Sixty years later, officials are still reckoning with the consequences of a nuclear catastrophe in regular NPS1 exercises. Only now, instead of following fixed story lines and predictions assembled ahead of time, they are using computers to play what-if with an entire artificial society: an advanced type of computer simulation called an agent-based model.
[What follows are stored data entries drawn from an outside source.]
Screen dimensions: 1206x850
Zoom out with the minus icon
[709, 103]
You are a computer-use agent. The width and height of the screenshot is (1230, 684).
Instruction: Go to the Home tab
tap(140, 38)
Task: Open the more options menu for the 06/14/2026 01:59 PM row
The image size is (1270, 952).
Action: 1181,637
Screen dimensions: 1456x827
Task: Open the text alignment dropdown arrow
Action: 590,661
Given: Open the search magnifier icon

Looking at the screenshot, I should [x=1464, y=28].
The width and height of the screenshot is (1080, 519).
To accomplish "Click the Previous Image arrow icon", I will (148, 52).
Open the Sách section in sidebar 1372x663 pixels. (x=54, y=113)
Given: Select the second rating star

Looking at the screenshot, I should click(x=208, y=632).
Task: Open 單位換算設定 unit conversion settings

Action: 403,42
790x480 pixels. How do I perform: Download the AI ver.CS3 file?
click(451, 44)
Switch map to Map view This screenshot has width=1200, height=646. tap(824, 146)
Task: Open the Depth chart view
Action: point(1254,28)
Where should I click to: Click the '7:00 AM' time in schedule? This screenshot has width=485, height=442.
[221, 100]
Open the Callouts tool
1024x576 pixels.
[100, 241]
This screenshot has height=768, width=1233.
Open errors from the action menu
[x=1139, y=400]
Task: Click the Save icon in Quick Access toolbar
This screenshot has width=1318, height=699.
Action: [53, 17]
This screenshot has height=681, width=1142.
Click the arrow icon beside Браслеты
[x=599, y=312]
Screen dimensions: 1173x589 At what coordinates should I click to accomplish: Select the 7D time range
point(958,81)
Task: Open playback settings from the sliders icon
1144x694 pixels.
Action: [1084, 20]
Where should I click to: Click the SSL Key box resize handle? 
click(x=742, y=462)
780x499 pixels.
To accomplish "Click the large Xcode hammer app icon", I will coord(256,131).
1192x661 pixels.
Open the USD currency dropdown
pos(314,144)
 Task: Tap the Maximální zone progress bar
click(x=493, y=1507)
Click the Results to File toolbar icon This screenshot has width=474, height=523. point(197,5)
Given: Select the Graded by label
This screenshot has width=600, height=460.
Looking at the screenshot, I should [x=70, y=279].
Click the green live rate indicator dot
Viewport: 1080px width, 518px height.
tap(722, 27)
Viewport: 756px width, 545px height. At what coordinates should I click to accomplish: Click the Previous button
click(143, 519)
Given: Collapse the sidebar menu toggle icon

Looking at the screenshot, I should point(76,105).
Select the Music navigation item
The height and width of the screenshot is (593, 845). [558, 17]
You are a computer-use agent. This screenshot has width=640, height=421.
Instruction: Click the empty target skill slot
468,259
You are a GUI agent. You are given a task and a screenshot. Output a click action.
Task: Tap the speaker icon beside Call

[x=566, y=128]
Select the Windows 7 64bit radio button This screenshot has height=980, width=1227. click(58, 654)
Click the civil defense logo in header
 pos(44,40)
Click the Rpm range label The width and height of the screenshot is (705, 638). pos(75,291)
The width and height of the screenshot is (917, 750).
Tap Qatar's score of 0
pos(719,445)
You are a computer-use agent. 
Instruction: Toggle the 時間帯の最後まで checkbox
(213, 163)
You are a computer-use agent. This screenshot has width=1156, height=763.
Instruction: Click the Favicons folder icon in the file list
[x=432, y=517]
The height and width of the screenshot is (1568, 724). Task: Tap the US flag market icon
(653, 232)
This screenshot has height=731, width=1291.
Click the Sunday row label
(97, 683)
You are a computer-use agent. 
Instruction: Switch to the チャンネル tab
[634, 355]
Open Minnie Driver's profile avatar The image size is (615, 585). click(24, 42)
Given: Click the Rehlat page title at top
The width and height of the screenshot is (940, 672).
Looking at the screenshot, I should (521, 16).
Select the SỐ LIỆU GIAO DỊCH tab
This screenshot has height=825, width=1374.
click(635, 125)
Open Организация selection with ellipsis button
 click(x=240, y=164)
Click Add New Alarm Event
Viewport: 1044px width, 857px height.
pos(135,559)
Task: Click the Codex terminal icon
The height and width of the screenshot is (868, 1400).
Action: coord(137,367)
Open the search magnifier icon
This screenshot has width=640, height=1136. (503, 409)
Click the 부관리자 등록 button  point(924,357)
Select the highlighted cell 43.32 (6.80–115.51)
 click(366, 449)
Today's version of the NPS1 model includes a digital simulation of every building in the area affected by the bomb, as well as every road, power line, hospital, and even cell tower. The model includes weather data to simulate the fallout plume. And the scenario is peopled with some 730,000 agents—a synthetic population statistically identical to the real population of the affected area in factors such as age, sex, and occupation. Each agent is an autonomous subroutine that responds in reasonably human ways to other agents and the evolving disaster by switching among multiple modes of behavior—for example, panic, flight, and efforts to find family members.
The point of such models is to avoid describing human affairs from the top down with fixed equations, as is traditionally done in such fields as economics and epidemiology. Instead, outcomes such as a financial crash or the spread of a disease emerge from the bottom up, through the interactions of many individuals, leading to a real-world richness and spontaneity that is otherwise hard to simulate.
That kind of detail is exactly what emergency managers need, says Christopher Barrett, a computer scientist who directs the Biocomplexity Institute at Virginia Polytechnic Institute and State University (Virginia Tech) in Blacksburg, which developed the NPS1 model for the government. The NPS1 model can warn managers, for example, that a power failure at point X might well lead to a surprise traffic jam at point Y. If they decide to deploy mobile cell towers in the early hours of the crisis to restore communications, NPS1 can tell them whether more civilians will take to the roads, or fewer. "Agent-based models are how you get all these pieces sorted out and look at the interactions," Barrett says.
The downside is that models like NPS1 tend to be big—each of the model's initial runs kept a 500-microprocessor computing cluster busy for a day and a half—forcing the agents to be relatively simple-minded. "There's a fundamental trade-off between the complexity of individual agents and the size of the simulation," says Jonathan Pfautz, who funds agent-based modeling of social behavior as a program manager at the Defense Advanced Research Projects Agency in Arlington, Virginia.
But computers keep getting bigger and more powerful, as do the data sets used to populate and calibrate the models. In fields as diverse as economics, transportation, public health, and urban planning, more and more decision-makers are taking agent-based models seriously. "They're the most flexible and detailed models out there," says Ira Longini, who models epidemics at the University of Florida in Gainesville, "which makes them by far the most effective in understanding and directing policy."
The roots of agent-based modeling go back at least to the 1940s, when computer pioneers such as Alan Turing experimented with locally interacting bits of software to model complex behavior in physics and biology. But the current wave of development didn't get underway until the mid-1990s.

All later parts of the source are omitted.